Comme Berlin, qui a annoncé mardi des mesures visant à geler les loyers pendant cinq ans, d’autres grandes métropoles s’efforcent de contenir la flambée des loyers, phénomène généralisé dans les centres urbains.

Paris

La ville de Paris s’apprête à plafonner à nouveau les loyers à partir du 1er juillet. Une mesure déjà en vigueur entre 2015 et 2017, mais qui avait été annulée par la justice.

Cette réglementation est censée répondre à la flambée de l’immobilier parisien depuis dix ans : le prix de vente d’un appartement au mètre carré a bondi de moitié, une progression nettement supérieure à la moyenne du pays.

Ce plafonnement, que compte aussi remettre en place la ville de Lille, est distinct d’un encadrement qui existe depuis plusieurs années dans les principales grandes villes françaises et limite les possibilités de hausse des loyers entre deux locataires.

Parallèlement, la ville de Paris s’oppose régulièrement à AirBnB. Un de ses élus a demandé l’interdiction des locations dans le centre, et Paris réfléchit à abaisser le nombre de jours de location par an et par logement.

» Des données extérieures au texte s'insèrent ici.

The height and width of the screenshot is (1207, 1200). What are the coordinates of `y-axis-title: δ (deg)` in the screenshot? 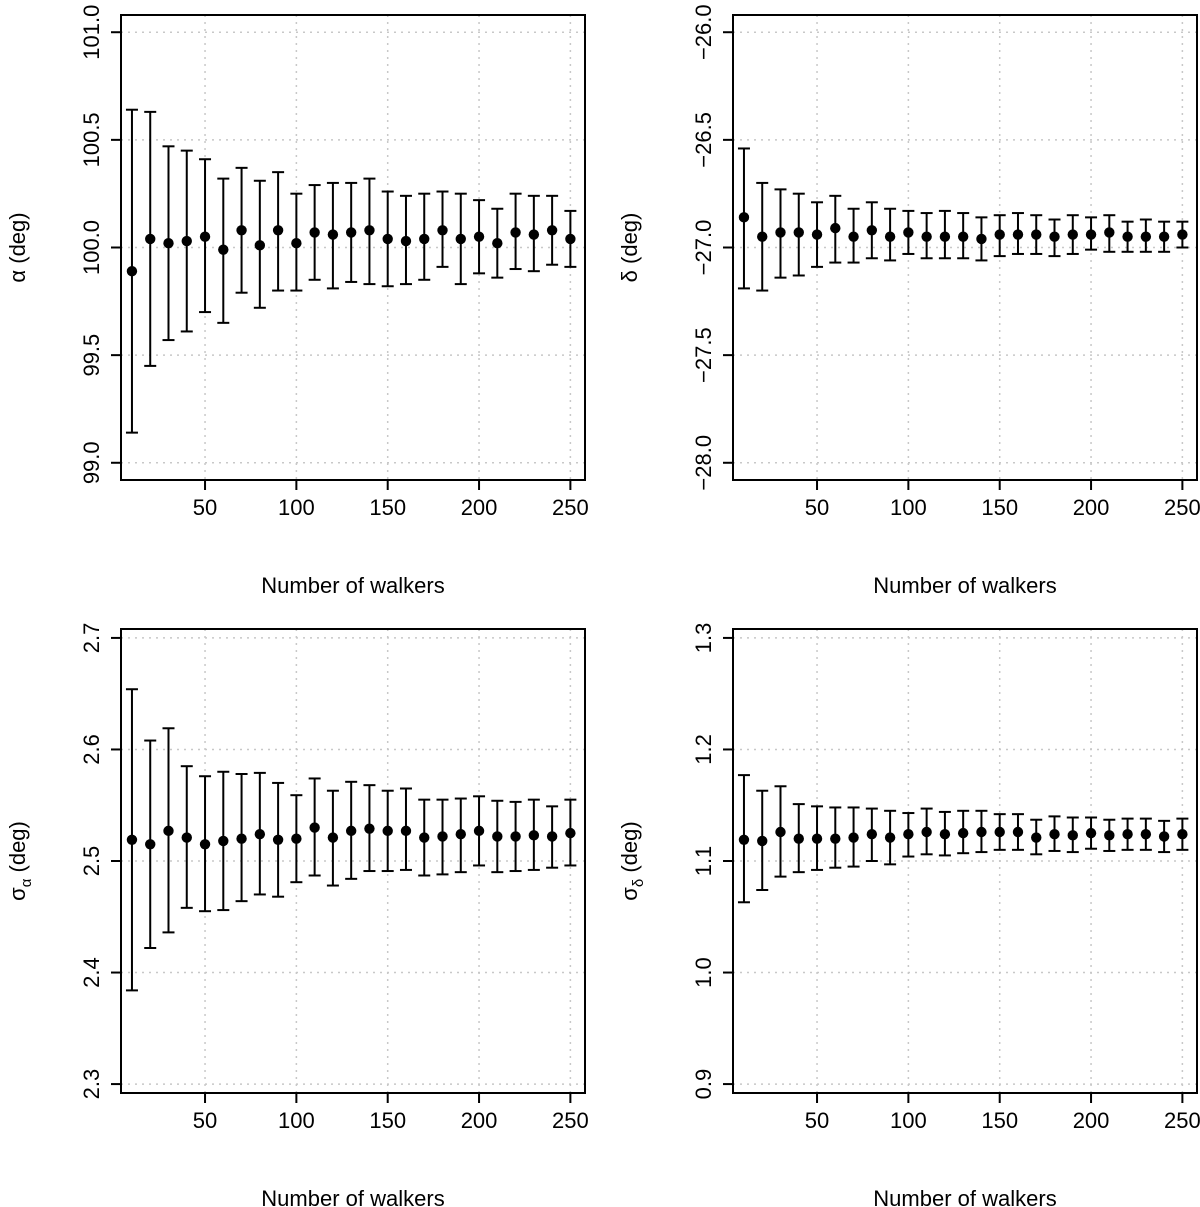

En début d’année, elle a aussi assigné en justice le site pour des annonces jugées illégales, mais la ville a été déboutée.

New York

Vendredi, l’État de New York a adopté une loi censée enrayer la disparition des logements à prix abordables et une gentrification galopante. Le texte supprime une série de dispositions qui permettaient aux propriétaires de contourner l’encadrement de centaines de milliers de loyers à l’occasion d’un changement de locataire ou de travaux de rénovation.

Depuis 1994, ces dispositions se sont traduites par la disparition d’environ 300 000 appartements du parc de logements à loyers régulés à New York même.

Ce texte devrait affecter directement quelque 2,4 millions de New-Yorkais, sur une population totale d’environ 8,5 millions d’habitants, qui vivent dans près d’un million d’appartements aux loyers toujours encadrés aujourd’hui. Il ouvre également la possibilité d’instaurer un système de loyers régulés dans toutes les localités de l’État de New York.

Vienne

La capitale autrichienne revendique le titre de « capitale du logement abordable » grâce une recette centenaire basée sur une forte régulation.

Environ 60 % des 1,9 million d'habitants que compte Vienne résident dans un appartement à loyer plafonné, propriété de la ville ou de promoteurs d’intérêt public. Cette abondance de logements subventionnés contribue à freiner la hausse des prix sur le marché privé.

Le plafond de revenus pour prétendre à un logement municipal est de 46 400 euros par an (environ 69 800 dollars canadiens) pour une personne seule et 87 430 euros par an (autour de 131 500 dollars) pour une famille de quatre personnes. Ces logements sont transmissibles aux proches.

Barcelone

Les loyers ont augmenté de 35 % depuis 2010, en partie sous l’influence des nombreuses locations de courte durée proposées sur des plateformes comme Airbnb. La municipalité a pris des mesures drastiques contre les locations saisonnières, ordonnant la fermeture de plusieurs milliers de locations ne disposant pas de licence touristique et gelant l’attribution de toute nouvelle licence.

Des « surveillants » municipaux passent au crible les annonces de plateformes locatives pour débusquer les locations illégales. Des mesures d’encadrement des loyers pourraient voir le jour prochainement.

Stockholm

Quelque 44 % des logements sont loués par des institutions ou des propriétaires privés possédant plusieurs appartements.

Afin de garantir leur « juste » prix, ces loyers encadrés sont négociés annuellement entre représentants de propriétaires et de locataires. Pour y accéder, une inscription sur une liste d’attente pouvant atteindre 20 ans ou à un système de loterie est nécessaire. Une fois détenteur d’un bail de ce type, un locataire peut y vivre de façon illimitée, mais aussi l’échanger contre un autre.

Mais 25 % des locations se font de manière illégale, selon un rapport datant de 2017, par le biais d’une sous-location sans autorisation préalable.